■ Records supplied ■
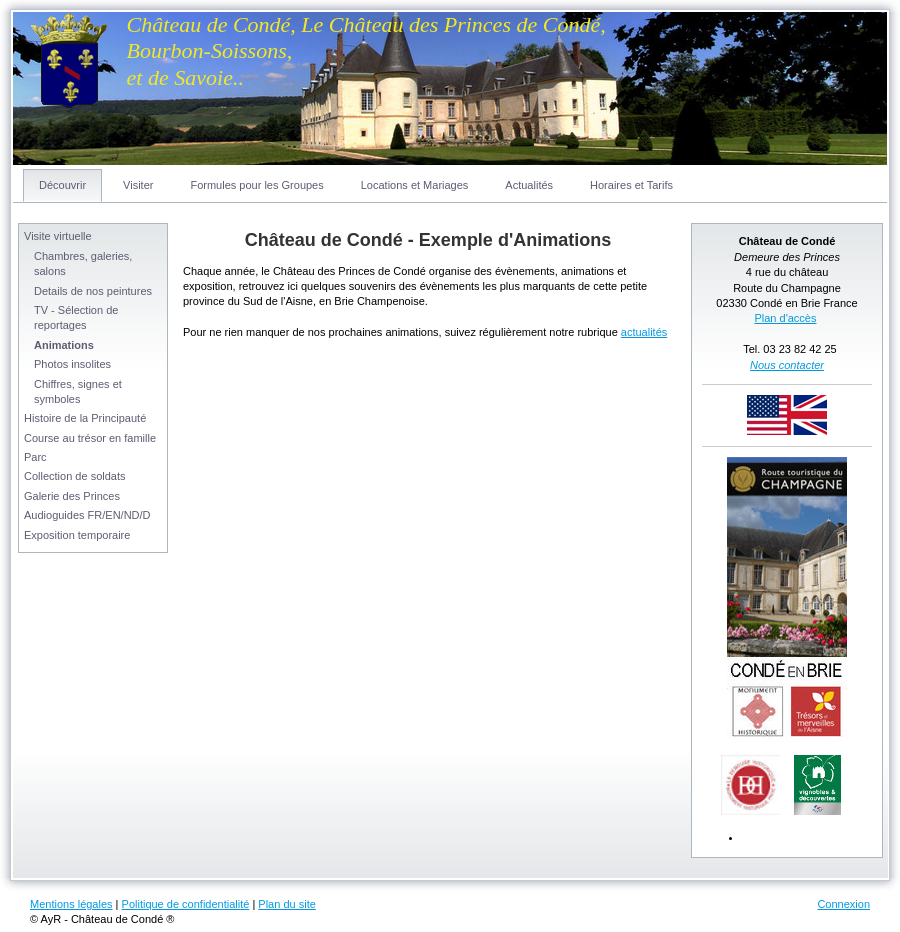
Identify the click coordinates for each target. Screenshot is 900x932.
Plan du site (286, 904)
==
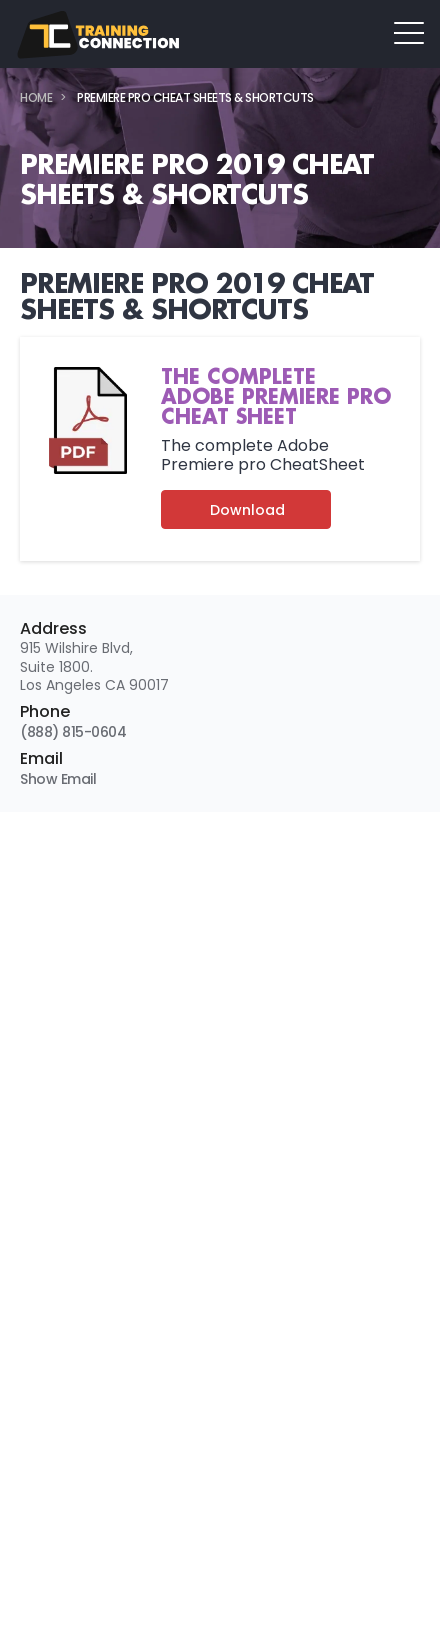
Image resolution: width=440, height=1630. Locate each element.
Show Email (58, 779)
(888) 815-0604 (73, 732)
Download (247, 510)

■ What you need to do ■
Copy out every line unchanged, from the one containing "Image resolution: width=440, height=1630." down to the one containing "Download (247, 510)", both included.

■ Solution for this task ■
Image resolution: width=440, height=1630. Locate each element.
Show Email (58, 779)
(888) 815-0604 (73, 732)
Download (247, 510)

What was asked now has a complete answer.